ABSTRACT
Purpose
To determine the rate of symptomatic venous thromboembolism (VTE) among patients undergoing
arthroscopic knee procedures, risk factors associated with postoperative VTE, and
current perioperative thromboprophylaxis prescription patterns associated with this
population in the United States (U.S.).
Methods
Medical records for patients ≥18 years of age were queried from the Mariner database
using CPT codes for knee arthroscopy performed in the U.S. from 2010 to 2020 in this
cross-sectional study. Patients who received thromboprophylaxis and those diagnosed
with VTE, including deep vein thrombosis (DVT) or pulmonary embolism (PE), within
90 days of surgery were identified using International Classification of Diseases
(ICD) and National Drug Codes (NDC). Two multivariable logistic regression models
were utilized to identify VTE risk factors and likelihood of perioperative thromboprophylaxis.
Covariates included procedure type, age, oral contraceptive pill (OCP) use, and medical
comorbidities.
Results
A total of 718,289 patients met inclusion criteria and 7,618 patients (1.06%) experienced
VTE, including DVT (n=6,394, 0.9%) and/or PE (n=2,211, 0.3%). A total of 10,769 patients
(1.5%) filled perioperative thromboprophylaxis, including aspirin (n=5,353, 0.7%),
low-molecular-weight heparin (LMWH) (n=4,563, 0.6%) and oral factor Xa inhibitors
(n=947, 0.1%). Perioperative thromboprophylaxis was associated with decreased odds
of experiencing VTE (adjusted odds ratio [aOR]=0.65, 95% confidence interval [CI]=0.51–0.80).

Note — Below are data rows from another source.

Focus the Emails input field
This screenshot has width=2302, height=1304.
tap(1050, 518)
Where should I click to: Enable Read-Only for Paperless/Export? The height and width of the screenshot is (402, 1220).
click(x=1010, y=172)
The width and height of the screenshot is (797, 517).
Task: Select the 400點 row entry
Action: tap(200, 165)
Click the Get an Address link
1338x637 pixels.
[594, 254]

Procedure types categorized as moderate-to-higher risk were associated with increased
odds of VTE (aOR=1.42, 95% CI=1.34–1.50). OCP use (aOR=1.63, 95% CI=1.38–1.91), obesity
(aOR=1.17, 95% CI=1.11–1.24), renal disease (aOR=1.33, 95% CI=1.18–1.50) and congestive
heart failure (CHF) (aOR=1.30, 95% CI=1.13–1.50) were associated with increased odds
of VTE.
Conclusions
While the overall rate of symptomatic VTE following knee arthroscopy remains low,
procedure types that are more complex and generally require restrictive rehabilitation
protocols, OCP use, obesity, renal disease, and CHF are associated with increased
odds of post-operative VTE. Conversely, the use of perioperative thromboprophylaxis
is associated with significantly lower VTE risk.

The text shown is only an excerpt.